Trzeci set pod pełną kontrolą Polek
Trzeci set rozpoczął się od mocnego uderzenia naszej drużyny. Polki szybko objęły prowadzenie 10:5 i choć Serbki zbliżyły się jeszcze na jeden punkt, nie były w stanie przejąć inicjatywy. Przy stanie 24:19 nasze siatkarki miały aż pięć piłek setowych. Rywalki obroniły trzy, ale skuteczny atak Martyny Łukasik zamknął seta wynikiem 25:22.
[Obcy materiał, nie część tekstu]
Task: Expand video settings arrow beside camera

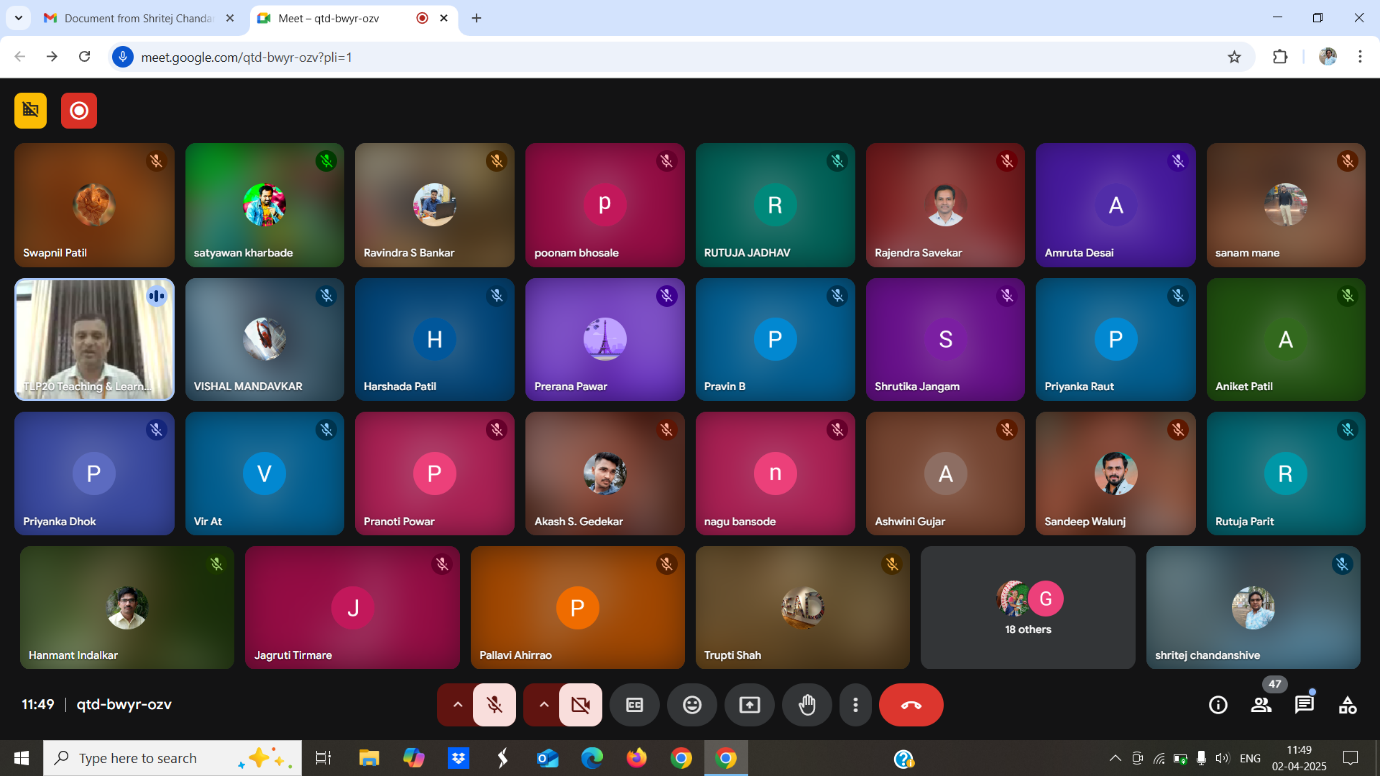Action: (543, 705)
Czwarta partia – walka do ostatniej piłki
Czwarty set rozpoczął się od dobrej gry Serbek, które dzięki skuteczności Vanji Bukilić objęły prowadzenie 15:10. Polki jednak nie straciły zimnej krwi. Znakomita postawa w bloku oraz skuteczność w ataku pozwoliły odrobić straty i doprowadzić do remisu 21:21. W decydujących momentach więcej opanowania wykazały Biało-Czerwone. Kluczowe punkty zdobywała niezawodna Magdalena Stysiak, a pod siatką brylowała Agnieszka Korneluk. Ostatecznie set zakończył się wynikiem 25:23, a cały mecz 3:1 dla Polski.
Seria zwycięstw trwa. Przed Polkami ostatni turniej fazy zasadniczej
Wygrana z Serbią była już szóstym zwycięstwem Polek w tegorocznej Lidze Narodów. Jedyną porażkę poniosły w starciu z Turcją (2:3). Teraz przed drużyną Stefano Lavariniego ostatni turniej fazy zasadniczej, który odbędzie się w dniach 9–13 lipca w Apeldoorn w Holandii. Polki zmierzą się tam z Koreą Południową (9 lipca), Brazylią (11 lipca), Japonią (12 lipca) i Bułgarią (13 lipca). Stawką będzie awans do turnieju finałowego.